In article <lulyD4pzK2.LJ2 at netcom.com> luly at netcom.com (Robert Luly) wrote, among other things:
>I was at that talk in Vegas and I got a copy of the slides from Dr. Coles.
> I heard Dr. Regelson say something similar when quoting a friend regarding
>DHEA replacement vs: natural reduction of hormone levels. That is maybe this
>reduction *extends* life and should not be restored to youthful levels.
Exactly my concern.
> Regarding the Coles slides I noticed that the 80% to 20% survival slope was
>about the same for controls and the test animals. The max survival was also
>the same. However *ALL* the CoQ-10 group was shifted to the right by
>about 30 %. That looks like a positive effect to me.
I'm not sure I follow you here "*ALL* .. shifted.."?
Anyway, on a diff. note, the survival curve diagram also shows nearly
identical results for folate (not discussed ina the paper).
[End of new material.]
>>Brian Manning Delaney (bmdelane at ellis.uchicago.edu) wrote:
>: In article <Pine.SOL.3.91.950227233436.28647A-100000 at corona>,
>: Patrick O'Neil <patrick at corona> wrote:
>: >On Tue, 28 Feb 1995, Brian Manning Delaney wrote:
>: >> I thought this study was quite interesting. CoQ had no effect on max.
>: >> life span, but had a fairly significant effect on avg. life span
>: >> (experimental animals had about a 20% greater avg. life span).
>: >> Autopsies showed that cause of death was essentially the same for both
>: >> groups. The effect of CoQ was just to delay the onset of lymphoma. The
>: >The CoQ you refer to...is it coenzyme Q? If so, then perhaps the fact
>: >that it is utilized in electron transport and ATP generation might help
>: >explain greater physical activity (more efficient/proficient electron
>: >transport?). If you do not refer to coenzyme Q, then...nevermind.
>: >Would you clarify for me?
>>: Yes, sorry, coenzyme Q10 is the drug/"nutrient" in question. I think
>: it's quite likely indeed that its role in ATP generation explains the
>: diff. levels of activity seen between the two groups.
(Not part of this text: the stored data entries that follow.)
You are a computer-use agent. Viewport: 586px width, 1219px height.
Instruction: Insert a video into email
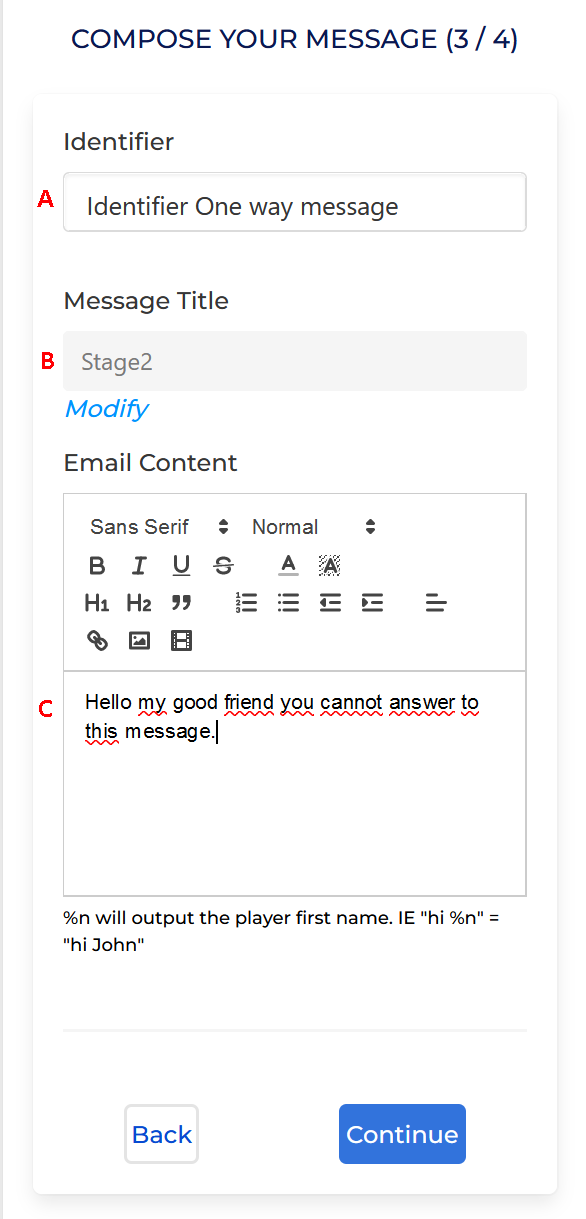point(181,640)
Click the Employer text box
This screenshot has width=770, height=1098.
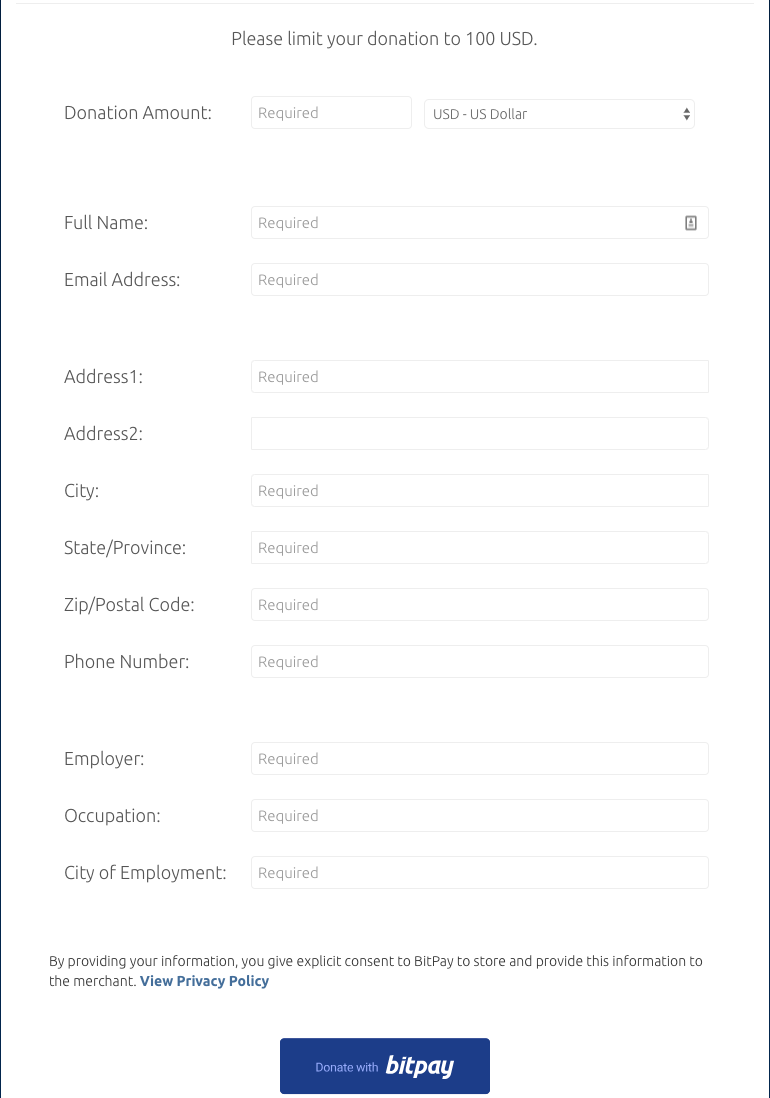(x=480, y=758)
But my main
>: point was that "youthification" may not always mean a longer life
>: span, in part because the symptoms of aging could be protective in
>: some way. Ex: some (but not all) studies have shown declining levels
>: of CoQ w/age in rats. Maybe the slower metabolism this produces
>: actually slows aging (lower consequent rate of free-rad. production,
Brian M. Delaney <b-delaney at uchicago.edu> [DO NOT cc: articles to me.]
<bmdelane at midway.uchicago.edu> [Wrists: "Leave unambiguous typos."]
Note: All statements in this article are in jest; they are not
statements of fact. * "Mein Genie ist in meinen Nuestern." -Nietzsche.